(WHAT IS REQUIRED) Please set down the entries below once more, exactly.

(SOURCE DATA)
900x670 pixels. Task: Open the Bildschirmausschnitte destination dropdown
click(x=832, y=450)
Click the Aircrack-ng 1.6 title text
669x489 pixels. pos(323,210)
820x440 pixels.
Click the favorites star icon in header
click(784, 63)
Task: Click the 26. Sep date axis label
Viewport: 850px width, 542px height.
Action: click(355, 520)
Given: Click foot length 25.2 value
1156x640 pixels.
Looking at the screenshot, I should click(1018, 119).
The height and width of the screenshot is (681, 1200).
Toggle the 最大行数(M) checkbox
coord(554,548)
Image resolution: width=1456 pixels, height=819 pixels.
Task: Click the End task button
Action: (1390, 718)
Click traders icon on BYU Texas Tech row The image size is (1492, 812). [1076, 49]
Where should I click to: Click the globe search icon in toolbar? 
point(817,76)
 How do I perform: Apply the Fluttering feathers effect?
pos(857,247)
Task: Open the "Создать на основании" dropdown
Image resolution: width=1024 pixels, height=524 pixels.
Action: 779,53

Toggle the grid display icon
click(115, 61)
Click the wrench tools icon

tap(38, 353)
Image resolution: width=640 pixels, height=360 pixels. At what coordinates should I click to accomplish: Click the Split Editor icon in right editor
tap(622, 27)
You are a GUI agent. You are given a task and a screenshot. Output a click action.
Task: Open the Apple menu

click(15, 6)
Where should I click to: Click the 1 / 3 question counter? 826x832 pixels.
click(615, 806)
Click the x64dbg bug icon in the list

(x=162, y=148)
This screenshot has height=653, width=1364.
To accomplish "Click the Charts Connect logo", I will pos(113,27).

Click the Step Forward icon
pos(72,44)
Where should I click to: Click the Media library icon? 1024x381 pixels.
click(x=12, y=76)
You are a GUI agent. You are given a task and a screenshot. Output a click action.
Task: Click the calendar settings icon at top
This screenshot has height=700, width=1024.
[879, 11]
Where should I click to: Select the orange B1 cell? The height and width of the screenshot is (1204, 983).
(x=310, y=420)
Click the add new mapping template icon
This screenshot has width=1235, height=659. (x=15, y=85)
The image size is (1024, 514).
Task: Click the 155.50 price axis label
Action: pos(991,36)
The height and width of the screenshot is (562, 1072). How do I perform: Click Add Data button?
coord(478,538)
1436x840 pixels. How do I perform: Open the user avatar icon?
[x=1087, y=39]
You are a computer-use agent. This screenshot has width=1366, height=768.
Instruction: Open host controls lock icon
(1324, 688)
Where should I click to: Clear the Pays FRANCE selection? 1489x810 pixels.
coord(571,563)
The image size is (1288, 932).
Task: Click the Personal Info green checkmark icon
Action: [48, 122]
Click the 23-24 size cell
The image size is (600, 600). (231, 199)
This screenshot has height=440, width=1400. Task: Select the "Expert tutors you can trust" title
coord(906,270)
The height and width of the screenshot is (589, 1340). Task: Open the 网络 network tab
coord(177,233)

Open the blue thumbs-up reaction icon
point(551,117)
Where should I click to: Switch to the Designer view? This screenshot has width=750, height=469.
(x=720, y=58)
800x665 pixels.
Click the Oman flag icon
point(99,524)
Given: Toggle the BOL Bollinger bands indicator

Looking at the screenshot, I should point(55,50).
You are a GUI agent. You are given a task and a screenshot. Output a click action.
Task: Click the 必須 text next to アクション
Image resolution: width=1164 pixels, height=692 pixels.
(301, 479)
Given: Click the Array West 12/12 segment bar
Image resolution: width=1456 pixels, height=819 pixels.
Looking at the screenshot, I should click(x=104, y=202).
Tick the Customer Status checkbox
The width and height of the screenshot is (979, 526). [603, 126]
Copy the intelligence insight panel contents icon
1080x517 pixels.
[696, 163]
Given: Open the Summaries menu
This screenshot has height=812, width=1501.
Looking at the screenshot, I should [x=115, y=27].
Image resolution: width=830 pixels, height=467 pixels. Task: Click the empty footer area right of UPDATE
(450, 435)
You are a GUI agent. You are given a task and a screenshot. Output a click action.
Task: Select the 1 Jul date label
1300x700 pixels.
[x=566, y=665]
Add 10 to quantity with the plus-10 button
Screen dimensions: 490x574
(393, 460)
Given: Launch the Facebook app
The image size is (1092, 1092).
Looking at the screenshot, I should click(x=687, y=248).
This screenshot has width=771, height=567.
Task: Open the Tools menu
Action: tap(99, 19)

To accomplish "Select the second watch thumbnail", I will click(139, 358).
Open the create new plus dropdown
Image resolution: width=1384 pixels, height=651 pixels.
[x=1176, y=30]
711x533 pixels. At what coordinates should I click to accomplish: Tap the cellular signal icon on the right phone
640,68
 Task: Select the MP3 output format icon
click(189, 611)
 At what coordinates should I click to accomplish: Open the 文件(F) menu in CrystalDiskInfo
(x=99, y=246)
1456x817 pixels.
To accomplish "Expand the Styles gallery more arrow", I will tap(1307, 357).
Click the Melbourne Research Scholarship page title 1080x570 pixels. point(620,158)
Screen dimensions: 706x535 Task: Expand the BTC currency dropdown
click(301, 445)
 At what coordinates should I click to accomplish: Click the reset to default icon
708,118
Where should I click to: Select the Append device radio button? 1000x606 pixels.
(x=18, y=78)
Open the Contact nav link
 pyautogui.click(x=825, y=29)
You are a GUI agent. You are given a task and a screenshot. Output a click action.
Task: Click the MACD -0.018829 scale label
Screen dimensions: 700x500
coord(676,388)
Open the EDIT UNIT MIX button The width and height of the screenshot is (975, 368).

(ANSWER BELOW)
900x670 pixels. Task: Open the Bildschirmausschnitte destination dropdown
click(x=832, y=450)
Click the Aircrack-ng 1.6 title text
669x489 pixels. pos(323,210)
820x440 pixels.
Click the favorites star icon in header
click(784, 63)
Task: Click the 26. Sep date axis label
Viewport: 850px width, 542px height.
Action: click(355, 520)
Given: Click foot length 25.2 value
1156x640 pixels.
Looking at the screenshot, I should click(1018, 119).
The height and width of the screenshot is (681, 1200).
Toggle the 最大行数(M) checkbox
coord(554,548)
Image resolution: width=1456 pixels, height=819 pixels.
Task: Click the End task button
Action: (1390, 718)
Click traders icon on BYU Texas Tech row The image size is (1492, 812). [1076, 49]
Where should I click to: Click the globe search icon in toolbar? 
point(817,76)
 How do I perform: Apply the Fluttering feathers effect?
pos(857,247)
Task: Open the "Создать на основании" dropdown
Image resolution: width=1024 pixels, height=524 pixels.
Action: 779,53

Toggle the grid display icon
click(115, 61)
Click the wrench tools icon

tap(38, 353)
Image resolution: width=640 pixels, height=360 pixels. At what coordinates should I click to accomplish: Click the Split Editor icon in right editor
tap(622, 27)
You are a GUI agent. You are given a task and a screenshot. Output a click action.
Task: Open the Apple menu

click(15, 6)
Where should I click to: Click the 1 / 3 question counter? 826x832 pixels.
click(615, 806)
Click the x64dbg bug icon in the list

(x=162, y=148)
This screenshot has height=653, width=1364.
To accomplish "Click the Charts Connect logo", I will pos(113,27).

Click the Step Forward icon
pos(72,44)
Where should I click to: Click the Media library icon? 1024x381 pixels.
click(x=12, y=76)
You are a GUI agent. You are given a task and a screenshot. Output a click action.
Task: Click the calendar settings icon at top
This screenshot has height=700, width=1024.
[879, 11]
Where should I click to: Select the orange B1 cell? The height and width of the screenshot is (1204, 983).
(x=310, y=420)
Click the add new mapping template icon
This screenshot has width=1235, height=659. (x=15, y=85)
The image size is (1024, 514).
Task: Click the 155.50 price axis label
Action: pos(991,36)
The height and width of the screenshot is (562, 1072). How do I perform: Click Add Data button?
coord(478,538)
1436x840 pixels. How do I perform: Open the user avatar icon?
[x=1087, y=39]
You are a computer-use agent. This screenshot has width=1366, height=768.
Instruction: Open host controls lock icon
(1324, 688)
Where should I click to: Clear the Pays FRANCE selection? 1489x810 pixels.
coord(571,563)
The image size is (1288, 932).
Task: Click the Personal Info green checkmark icon
Action: [48, 122]
Click the 23-24 size cell
The image size is (600, 600). (231, 199)
This screenshot has height=440, width=1400. Task: Select the "Expert tutors you can trust" title
coord(906,270)
The height and width of the screenshot is (589, 1340). Task: Open the 网络 network tab
coord(177,233)

Open the blue thumbs-up reaction icon
point(551,117)
Where should I click to: Switch to the Designer view? This screenshot has width=750, height=469.
(x=720, y=58)
800x665 pixels.
Click the Oman flag icon
point(99,524)
Given: Toggle the BOL Bollinger bands indicator

Looking at the screenshot, I should point(55,50).
You are a GUI agent. You are given a task and a screenshot. Output a click action.
Task: Click the 必須 text next to アクション
Image resolution: width=1164 pixels, height=692 pixels.
(301, 479)
Given: Click the Array West 12/12 segment bar
Image resolution: width=1456 pixels, height=819 pixels.
Looking at the screenshot, I should click(x=104, y=202).
Tick the Customer Status checkbox
The width and height of the screenshot is (979, 526). [603, 126]
Copy the intelligence insight panel contents icon
1080x517 pixels.
[696, 163]
Given: Open the Summaries menu
This screenshot has height=812, width=1501.
Looking at the screenshot, I should [x=115, y=27].
Image resolution: width=830 pixels, height=467 pixels. Task: Click the empty footer area right of UPDATE
(450, 435)
You are a GUI agent. You are given a task and a screenshot. Output a click action.
Task: Select the 1 Jul date label
1300x700 pixels.
[x=566, y=665]
Add 10 to quantity with the plus-10 button
Screen dimensions: 490x574
(393, 460)
Given: Launch the Facebook app
The image size is (1092, 1092).
Looking at the screenshot, I should click(x=687, y=248).
This screenshot has width=771, height=567.
Task: Open the Tools menu
Action: tap(99, 19)

To accomplish "Select the second watch thumbnail", I will click(139, 358).
Open the create new plus dropdown
Image resolution: width=1384 pixels, height=651 pixels.
[x=1176, y=30]
711x533 pixels. At what coordinates should I click to accomplish: Tap the cellular signal icon on the right phone
640,68
 Task: Select the MP3 output format icon
click(189, 611)
 At what coordinates should I click to accomplish: Open the 文件(F) menu in CrystalDiskInfo
(x=99, y=246)
1456x817 pixels.
To accomplish "Expand the Styles gallery more arrow", I will tap(1307, 357).
Click the Melbourne Research Scholarship page title 1080x570 pixels. point(620,158)
Screen dimensions: 706x535 Task: Expand the BTC currency dropdown
click(301, 445)
 At what coordinates should I click to accomplish: Click the reset to default icon
708,118
Where should I click to: Select the Append device radio button? 1000x606 pixels.
(x=18, y=78)
Open the Contact nav link
 pyautogui.click(x=825, y=29)
You are a GUI agent. You are given a task and a screenshot. Output a click action.
Task: Click the MACD -0.018829 scale label
Screen dimensions: 700x500
coord(676,388)
Open the EDIT UNIT MIX button The width and height of the screenshot is (975, 368).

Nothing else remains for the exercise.